Work instruction |
Reproduce the opening lines of the records exactly, please, stopping after the line that contains "Given: Open the Account dropdown".

Collected data entries
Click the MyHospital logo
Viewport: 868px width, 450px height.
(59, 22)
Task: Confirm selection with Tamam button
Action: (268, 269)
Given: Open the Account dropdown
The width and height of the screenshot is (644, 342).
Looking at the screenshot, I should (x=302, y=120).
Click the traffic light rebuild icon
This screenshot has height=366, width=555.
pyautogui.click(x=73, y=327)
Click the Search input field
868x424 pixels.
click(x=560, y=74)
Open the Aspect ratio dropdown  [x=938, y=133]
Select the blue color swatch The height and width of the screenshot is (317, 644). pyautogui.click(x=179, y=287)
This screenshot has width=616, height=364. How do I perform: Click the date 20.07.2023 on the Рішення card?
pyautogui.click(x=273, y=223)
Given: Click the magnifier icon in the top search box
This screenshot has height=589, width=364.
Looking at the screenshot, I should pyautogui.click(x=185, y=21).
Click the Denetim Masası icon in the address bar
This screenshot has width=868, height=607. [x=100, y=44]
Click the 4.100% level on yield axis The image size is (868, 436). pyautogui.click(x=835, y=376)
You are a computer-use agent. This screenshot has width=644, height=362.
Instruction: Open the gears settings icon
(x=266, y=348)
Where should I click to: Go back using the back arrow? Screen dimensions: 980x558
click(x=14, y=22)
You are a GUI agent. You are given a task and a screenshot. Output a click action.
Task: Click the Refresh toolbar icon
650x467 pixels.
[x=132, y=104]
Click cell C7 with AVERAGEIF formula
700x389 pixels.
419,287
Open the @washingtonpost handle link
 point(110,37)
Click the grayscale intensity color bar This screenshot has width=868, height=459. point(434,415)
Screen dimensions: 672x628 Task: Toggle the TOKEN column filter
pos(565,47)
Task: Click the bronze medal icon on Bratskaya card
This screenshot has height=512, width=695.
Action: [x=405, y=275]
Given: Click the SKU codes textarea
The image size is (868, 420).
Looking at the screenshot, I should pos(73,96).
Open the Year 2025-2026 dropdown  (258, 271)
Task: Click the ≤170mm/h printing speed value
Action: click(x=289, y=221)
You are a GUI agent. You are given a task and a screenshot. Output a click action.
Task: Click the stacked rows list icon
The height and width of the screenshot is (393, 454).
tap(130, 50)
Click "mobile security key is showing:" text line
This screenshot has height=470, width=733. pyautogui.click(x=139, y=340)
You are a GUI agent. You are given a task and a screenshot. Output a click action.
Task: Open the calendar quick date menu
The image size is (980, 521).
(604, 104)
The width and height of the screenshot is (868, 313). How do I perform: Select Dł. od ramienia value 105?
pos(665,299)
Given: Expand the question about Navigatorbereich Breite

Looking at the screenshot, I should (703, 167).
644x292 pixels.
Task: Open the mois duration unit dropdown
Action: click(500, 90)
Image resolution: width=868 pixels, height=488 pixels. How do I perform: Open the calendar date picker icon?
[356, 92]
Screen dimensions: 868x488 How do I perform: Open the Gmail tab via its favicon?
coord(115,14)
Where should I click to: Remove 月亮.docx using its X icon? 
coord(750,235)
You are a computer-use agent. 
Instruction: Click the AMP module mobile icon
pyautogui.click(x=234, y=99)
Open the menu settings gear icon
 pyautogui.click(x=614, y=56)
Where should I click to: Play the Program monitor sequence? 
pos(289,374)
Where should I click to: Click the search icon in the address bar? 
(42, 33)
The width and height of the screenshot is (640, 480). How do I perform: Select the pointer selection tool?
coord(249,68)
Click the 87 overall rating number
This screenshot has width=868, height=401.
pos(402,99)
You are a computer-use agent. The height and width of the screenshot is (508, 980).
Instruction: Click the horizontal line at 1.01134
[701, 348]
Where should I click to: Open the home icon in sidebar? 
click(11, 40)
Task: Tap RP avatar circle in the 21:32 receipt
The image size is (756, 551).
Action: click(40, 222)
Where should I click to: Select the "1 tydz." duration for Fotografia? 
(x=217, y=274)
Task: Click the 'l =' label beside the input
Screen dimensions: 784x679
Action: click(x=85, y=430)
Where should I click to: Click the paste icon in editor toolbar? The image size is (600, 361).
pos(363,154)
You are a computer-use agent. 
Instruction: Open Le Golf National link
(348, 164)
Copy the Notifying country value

Answer box |
Click the MyHospital logo
Viewport: 868px width, 450px height.
(59, 22)
Task: Confirm selection with Tamam button
Action: (268, 269)
Given: Open the Account dropdown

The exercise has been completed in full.